This month, SLCS organized a fun run to bring the community together. It was a great idea and a fantastic day. I stupidly thought that I could run 10km with out doing any training.. The good news is I survived and managed to run almost all 10km, with out having to stop!! I am walking a bit strangely at the moment but was much relieved to find I was not the only person suffering from stiff



muscles. Trying to train for a running race here, is almost impossible especially this time of the year when all the elephants are in around camp eating the Tamarind fruits and then winter thorn pods!

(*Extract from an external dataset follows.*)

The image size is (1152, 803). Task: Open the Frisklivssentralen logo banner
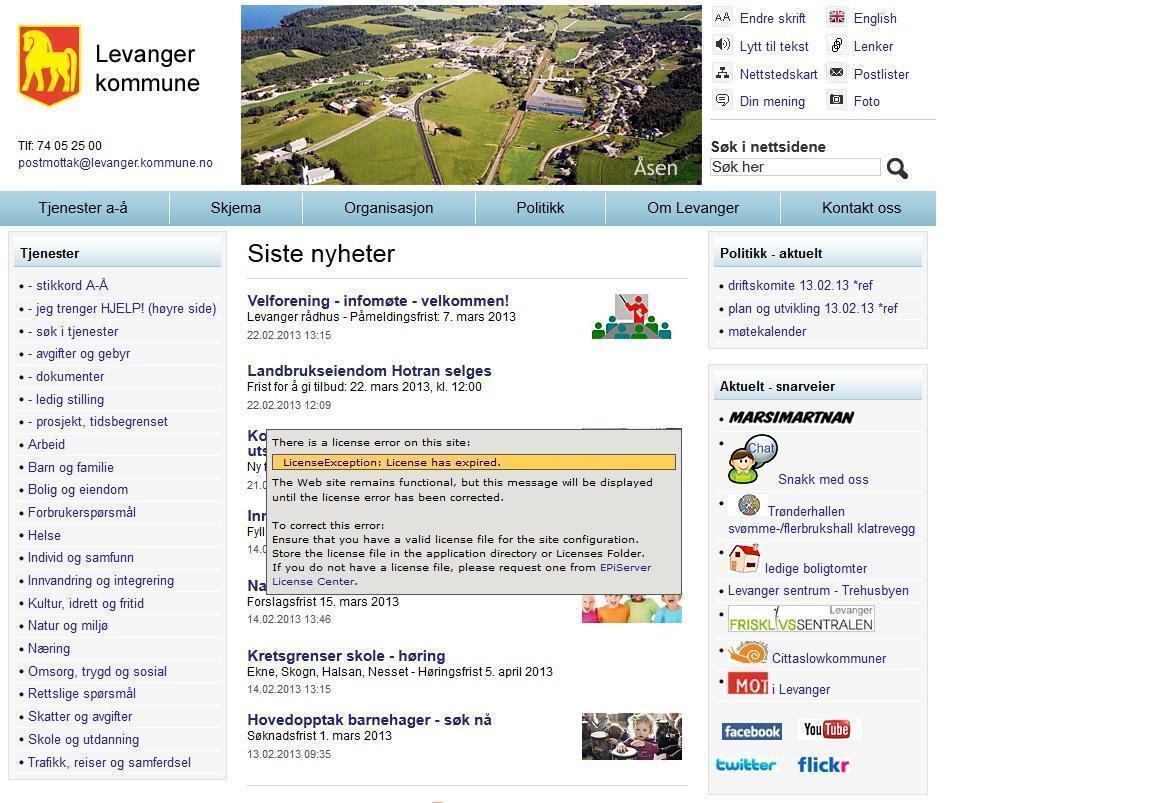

Anyway that’s all from me. Until next month
Take care
Colleen and the Wildlife Team!



Hey all, Kyle here. I’m Patsy’s son and have been doing a bit of work experience here at the camp for school. Growing up here has given me a great appreciation for wildlife and I have had a lot of experiences that holiday makers will envy. I have seen a lot of the staff going from cooks or even waiters to becoming one of the elite guides that we are privileged to have at our camp. I have seen countless guests and friends come and go, and seen almost all of the local wildlife (can’t seem to find that last aardvark). I think we have the best view in the valley, and hate going back to school where the sunsets are never as nice. Having worked a bit with the staff, I have seen that life isn’t all glitz and glamour here, and we all have to work hard to keep the pristine environment going. I have seen life here from a different view and now appreciate my home a little more. So, next time you come, make sure to bring all your friends and family here, or they’ll never forgive you for leaving them out in a unique experience, as every sunset and game drive is as different as the stripes on a zebras behind.